Para evitar confusiones aclaremos que, cuando hablamos de crisis universitaria, no nos referimos a hechos o prácticas que sin duda horadan el desempeño normal de la Universidad pero que no tienen la entidad de problemas que lesionan la esencia de la institución. Parafraseando la expresión de un respetable y reconocido político venezolano, que referimos a la Universidad, la crisis aparece cuando la institución se convierte en un océano de profesores, estudiantes, empleados y obreros, papeleo en exceso, dependencias y programas pseudo-académicos cumpliendo funciones que no le corresponden a la Universidad, y todo el conjunto con un centímetro de profundidad. Con toda franqueza me permito afirmar que de la actual crisis universitaria no vamos a salir de verdad mientras que el país no empiece a reconstruir una democracia superior y eche las bases para sacar a la economía del hueco en el que está metida, y mientras los universitarios no revisemos y, eventualmente, cambiemos las viejas ideas que tenemos sobre la Universidad. Además de los apuros y dificultades por los que estamos pasando que nos han amargado bastante el espíritu, el que nos espera será otro trago amargo que molestará, por algún tiempo, la garganta de todos los venezolanos después de resuelto el problema político central que atenaza a nuestra sociedad. Y el trago será más amargo si nos negamos a entender que el telón de fondo del drama venezolano actual es el intento, en desarrollo, por construir, en el siglo XXI, un país comunista, así a secas, de acuerdo al patrón teórico formulado por Carlos Marx en el siglo XIX; al modelo de dirección político-administrativo diseñado por Vladimir Ilich Ulianov –Lenin- a comienzos del siglo XX en Rusia, y con las peculiaridades policiales del actual socialismo cubano, pues según ese esquema, es de la esencia del socialismo que el gobierno, la política económica y la política social estén entretejidos.

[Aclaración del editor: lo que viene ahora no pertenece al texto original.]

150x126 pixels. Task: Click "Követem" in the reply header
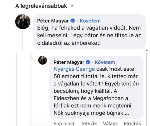coord(105,62)
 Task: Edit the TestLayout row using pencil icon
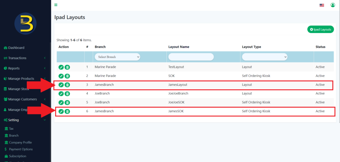[x=61, y=67]
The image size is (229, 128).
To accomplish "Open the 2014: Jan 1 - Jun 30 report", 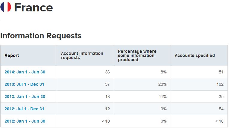I will 25,72.
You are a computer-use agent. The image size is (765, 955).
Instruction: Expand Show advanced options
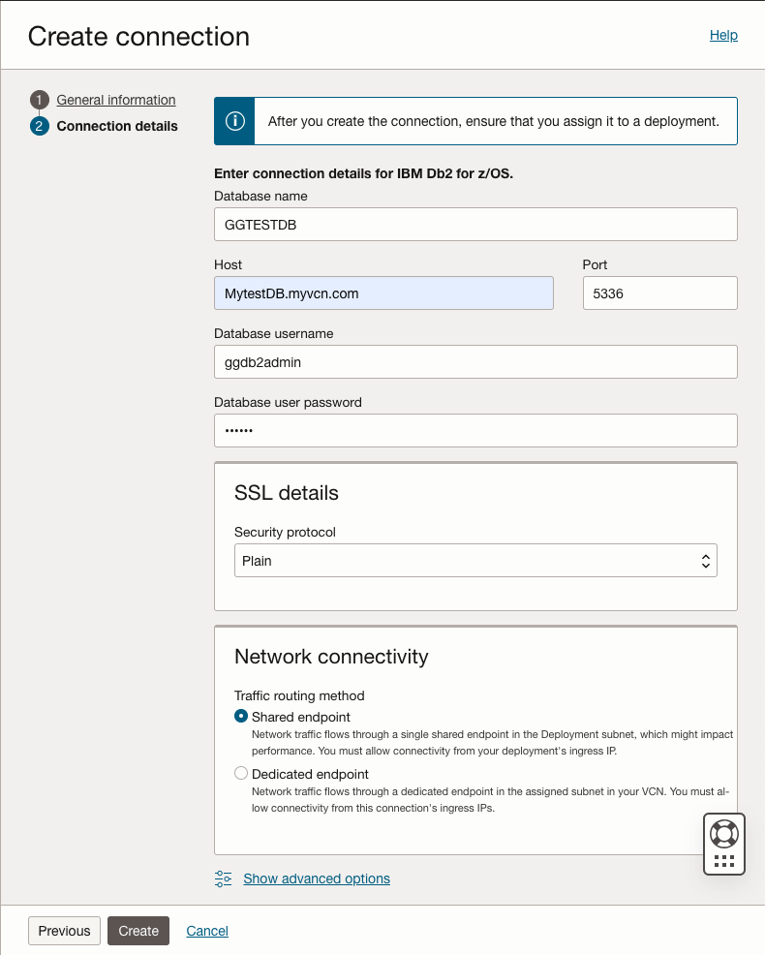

El trago amargo al que nos referimos lo encontramos muy bien dibujado en el párrafo con que comienza el artículo de Víctor Álvarez correspondiente a la semana pasada en el diario Tal Cual, cuando presenta entrevista radial hecha al economista Leonardo Vera. El texto dice así: “El nuevo gobierno que resulte de unas elecciones limpias y transparentes recibirá un país en ruinas y tendrá que aplicar drásticas medidas para corregir los desequilibrios macroeconómicos que causan la escasez e hiperinflación. Para aliviar el déficit fiscal y erradicar el financiamiento con emisiones de dinero inflacionario, se verá obligado a sincerar las tarifas de los servicios públicos de electricidad, agua, gas y telecomunicaciones, lo cual no sería bien recibido en un país exhausto, castigado por una prolongada escasez y voraz hiperinflación. Por eso a las medidas de ajuste macroeconómico suele atribuírseles un impacto social y costo político que desemboca en el fracaso de los gobiernos que las aplican”. Por supuesto, la Ciencia Económica ha mejorado sus herramientas de política económica y las instituciones financieras internacionales han aprendido las duras lecciones de la experiencia, pero quien tenga dudas y se niegue a examinar crudamente la realidad no tiene más que evocar el ajuste macroeconómico llevado adelante por el Presidente Carlos Andrés Pérez en su segundo gobierno, que no alcanza la profundidad que tendrá el que veremos en el futuro. Este largo paréntesis de nuestro escrito no debe interpretarse como la conclusión de que frente a la crisis universitaria no hay nada que hacer por el momento. Mientras seguimos arrastrando los problemas que nos agobian, que se han convertido en una pesada herencia, y mientras logramos conquistar algunas compensaciones que nos permitan poder respirar sin las angustias de la asfixia, debemos encontrar el tiempo y el espacio para pensar y llegar colectivamente a propuestas para una nueva Universidad más académica, más dedicada a la producción científica, promotora de niveles de postgrado de la más alta calidad, que investigue, escriba y publique, y, por supuesto, despojada de los pesos muertos que en la actualidad entraban su desarrollo.